# [Work instructions]
In the records below, find the line with "This screenshot has width=1568, height=683." and repeat exactly every line from it through the line with "Turn on two-step verification". Pictures stay out.
======== Task data ========
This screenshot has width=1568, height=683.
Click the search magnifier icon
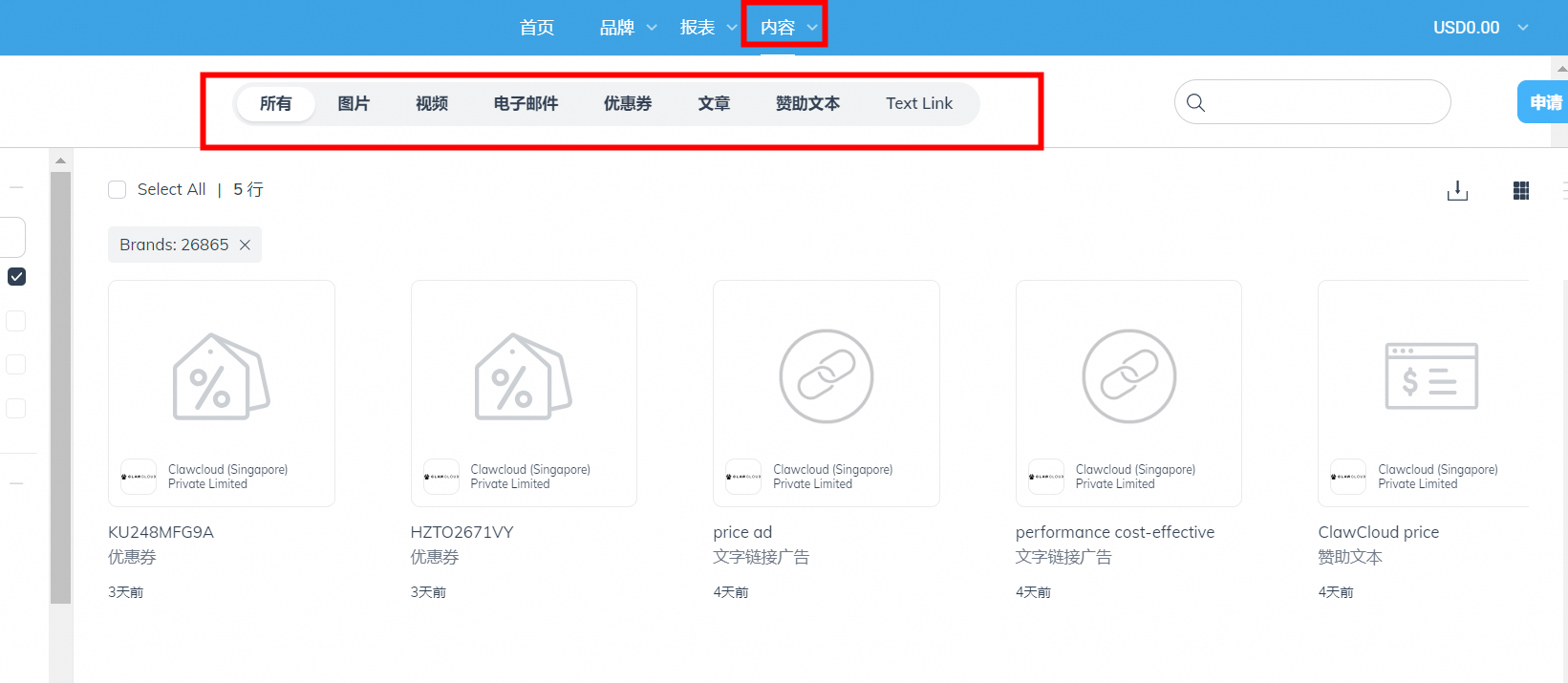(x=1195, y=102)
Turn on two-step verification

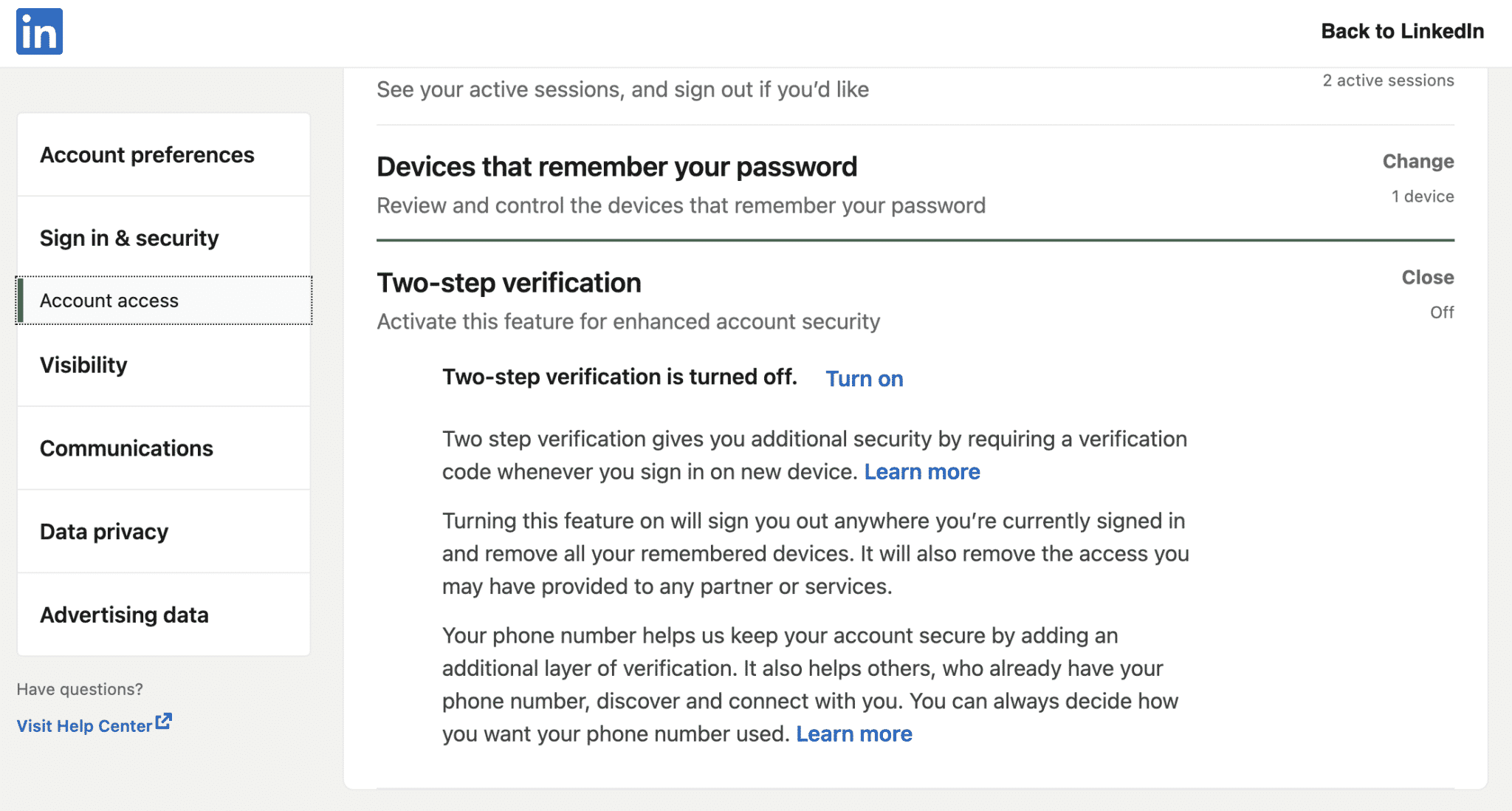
========
======== Task data ========
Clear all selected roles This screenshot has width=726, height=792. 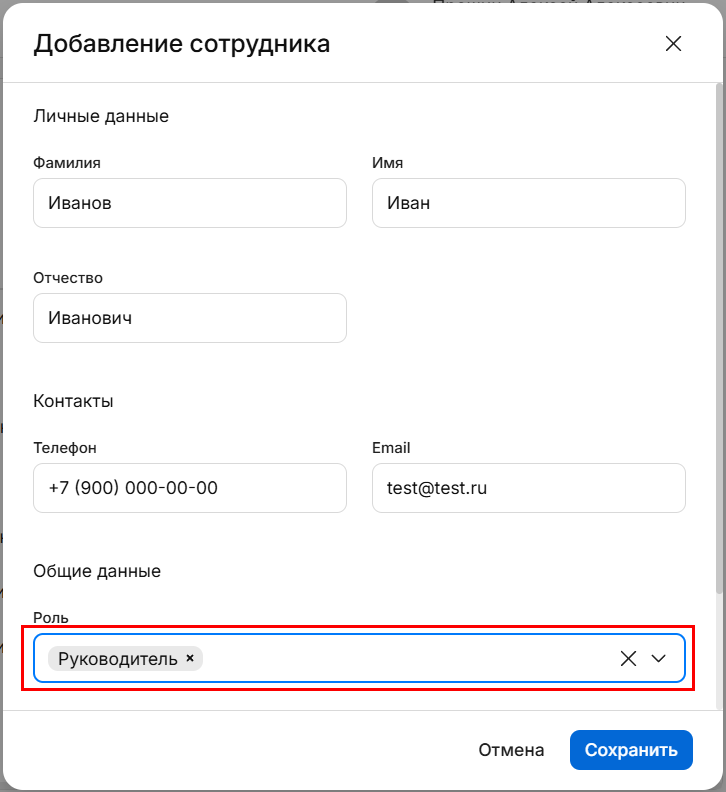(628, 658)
========
# [Output of the exercise]
This screenshot has width=1568, height=683.
Click the search magnifier icon
(x=1195, y=102)
Turn on two-step verification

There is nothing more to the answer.